Tutunamayanlar, Oğuz Atay

James Webb Uzay Teleskobu’nun, dünyadan 4,5 milyar ışık yılı (ışık hızında bile gitseniz 4,5 milyar yıl sonra ulaşacağınız bir mesafe) uzaktaki bir galaksi kümesini çektiği fotoğrafı hepimizin malumu. Bu yazımızda, zaman ve mekan algımızı zorlayacak bir düşünce deneyine girişeceğiz ve her yerde paylaşılan bu fotoğrafa tersten bakacağız. James Webb teleskobunun; bizden 4,5 milyar ışık yılı ötedeki bir gezegende olduğunu hayal edip oradan kendimizin fotoğrafını çekeceğiz. Hadi bilinç teleskoplarımızı ayarlayalım ve ruhumuzun merceğinden evreni ve kendimizi gözlemleyelim!

Webb teleskobunun milyar dolarlık pahalı aynalarının üzerine düşen ve bu muazzam galaksiler topluluğunu görmemizi sağlayan ışıklar, ışık kaynaklarından yani kendi güneşlerinden / galaksilerinden yaklaşık ortalama 4,5 milyar yıl önce yola çıktılar. Yani biz aslında 4,5 milyar yıl öncesine ait bir galaksi kümesi görüyoruz. (100’den fazla galaksinin bir arada olduğu galaksi topluluklarına galaksi kümesi denir.) SMACS 0723 adlı bu galaksi kümesinin, evrenin bir köşesindeki bu mahallenin ışıklı fotoğrafı aslında nostaljik bir fotoğraf. 4,5 milyar yıl öncesinin fotoğrafı. Hatta öyle ki, evrenin daimi genişlemesinden dolayı bu gök ada topluluğu, şu an bizim gördüğümüz yerde bile değil. Birkaç milyar ışık yılı daha uzakta. Çünkü bu gök adaların ışıkları bize ulaşana kadar, bu 4,5 milyar yıl içinde evren biraz daha genişledi ve her şeyin arasındaki boşluk biraz daha arttı. Evrendeki her şey birbirinden biraz daha uzaklaştı.
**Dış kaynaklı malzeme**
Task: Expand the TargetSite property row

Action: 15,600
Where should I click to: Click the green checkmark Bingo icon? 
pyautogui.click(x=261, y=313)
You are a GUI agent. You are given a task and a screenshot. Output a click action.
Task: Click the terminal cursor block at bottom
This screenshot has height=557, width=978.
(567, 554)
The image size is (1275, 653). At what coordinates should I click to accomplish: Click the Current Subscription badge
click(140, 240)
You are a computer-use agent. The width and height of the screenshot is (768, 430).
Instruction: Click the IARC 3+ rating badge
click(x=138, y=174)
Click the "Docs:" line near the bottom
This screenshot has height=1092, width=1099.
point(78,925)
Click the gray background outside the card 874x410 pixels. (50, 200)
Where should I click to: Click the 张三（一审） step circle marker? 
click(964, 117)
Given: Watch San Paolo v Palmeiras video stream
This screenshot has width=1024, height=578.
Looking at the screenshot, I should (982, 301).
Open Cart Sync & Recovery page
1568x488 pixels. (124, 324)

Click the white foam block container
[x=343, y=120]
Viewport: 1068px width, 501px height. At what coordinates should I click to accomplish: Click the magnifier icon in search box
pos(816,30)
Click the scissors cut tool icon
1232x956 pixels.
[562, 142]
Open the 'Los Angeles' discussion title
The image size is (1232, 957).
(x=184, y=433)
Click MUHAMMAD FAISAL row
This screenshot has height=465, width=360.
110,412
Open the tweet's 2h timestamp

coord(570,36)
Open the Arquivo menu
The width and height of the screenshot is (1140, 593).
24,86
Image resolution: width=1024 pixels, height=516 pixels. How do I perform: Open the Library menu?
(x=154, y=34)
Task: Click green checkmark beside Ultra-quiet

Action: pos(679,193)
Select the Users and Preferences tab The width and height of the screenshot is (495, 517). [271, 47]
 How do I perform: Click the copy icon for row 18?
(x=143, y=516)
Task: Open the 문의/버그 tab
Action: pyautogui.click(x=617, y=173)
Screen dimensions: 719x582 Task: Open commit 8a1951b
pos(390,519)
(Kim bilir, belki de bu nedenle ayrılık diye bir şey vardır, evren genişlediği ve birbirimizden mütemadi uzaklaştığımız için, belki de o nedenle bu genişlemeye inat birlik ve bütünlük içinde olmaya çalışıyor, evrenin genişleyip bizi birbirimizden ve kendimizden uzaklaştırmasına kafa tutuyoruzdur. Entropiyi tersine çevirme çabamız da, ayrılık gibi sevdaya, varoluşa dahil. 🙂 )

Şu anda, yaşadığımız zamanda, fotoğraflarına bakıyor olduğumuz galaksilerin içerisinde yeni bir medeniyet doğmuş ve onlar da bir teleskop geliştirmiş, bize bakıyor olabilirler. Fakat işin ironik kısmı; onlar teleskoplarını bize doğrulttuklarında, Dünya gezegenini, daha yeni doğan ve üzerinde yaşamın mümkün olmadığı bir gezegen olarak görürler. Çünkü Dünya gezegeninin yaşı da 4,5 milyar yıl. Onlar da bizim samanyolu galaksimizin 4,5 milyar yıl önceki halini görecekler ve eğer bir sosyal medyaları varsa herkes storysinde, içinde bizim galaksimizin de olduğu galaksi kümesinin fotoğraflarını paylaşacaklar. Fakat o fotoğraflarda biz olmayacağız. Aynı şekilde bizim şu an gördüğümüz fotoğrafta da onlar yok çünkü o medeniyetin de 4,5 milyar yıl önceki halini görüyoruz.

Bilinçlerimiz ışık hızı gibi katı sabitelere uymak zorunda olmadığı için gelin SMACS 0723 galaksi kümesinde bulunan bu gezegene (adı ‘AYDÜN’ olsun) gidip orda neler olup bittiğine bakalım. Onların gezegeni de bizim gezegenimizle aynı zamanlarda evrimleşmiş olsun. Ne de olsa DÜNYA gezegeni ile AYDÜN gezegeni arasındaki mesafe 4,5 milyar ışık yılı ve gezegenimiz de 4,5 milyar yaşında. Biz, şu an bu yazıyı okurken üst bilinçlerimizle bu iki gezegene de aynı anda bakabiliyoruz. İki gezegenin de aynı anda soğumaya başladıklarını, aynı anda yer şekilleri, sular ve bitkiler oluşmaya başladığını gözlemleyebiliyoruz. Zamanla ilkel insanlar oluşmaya başlıyor ve medeniyetleri hızla gelişiyor. Zamanı ileri saralım ve birbirinden 4,5 milyar ışık yılı uzakta bulunan bu iki gezegenin üzerindeki insanların, 4,5 milyar ışık yılı uzaklıktaki gök cisimlerini görebilecekleri bir teleskop icat edişini izleyelim. İki medeniyet de aynı anda uzaya teleskoplarını fırlatmış olsun.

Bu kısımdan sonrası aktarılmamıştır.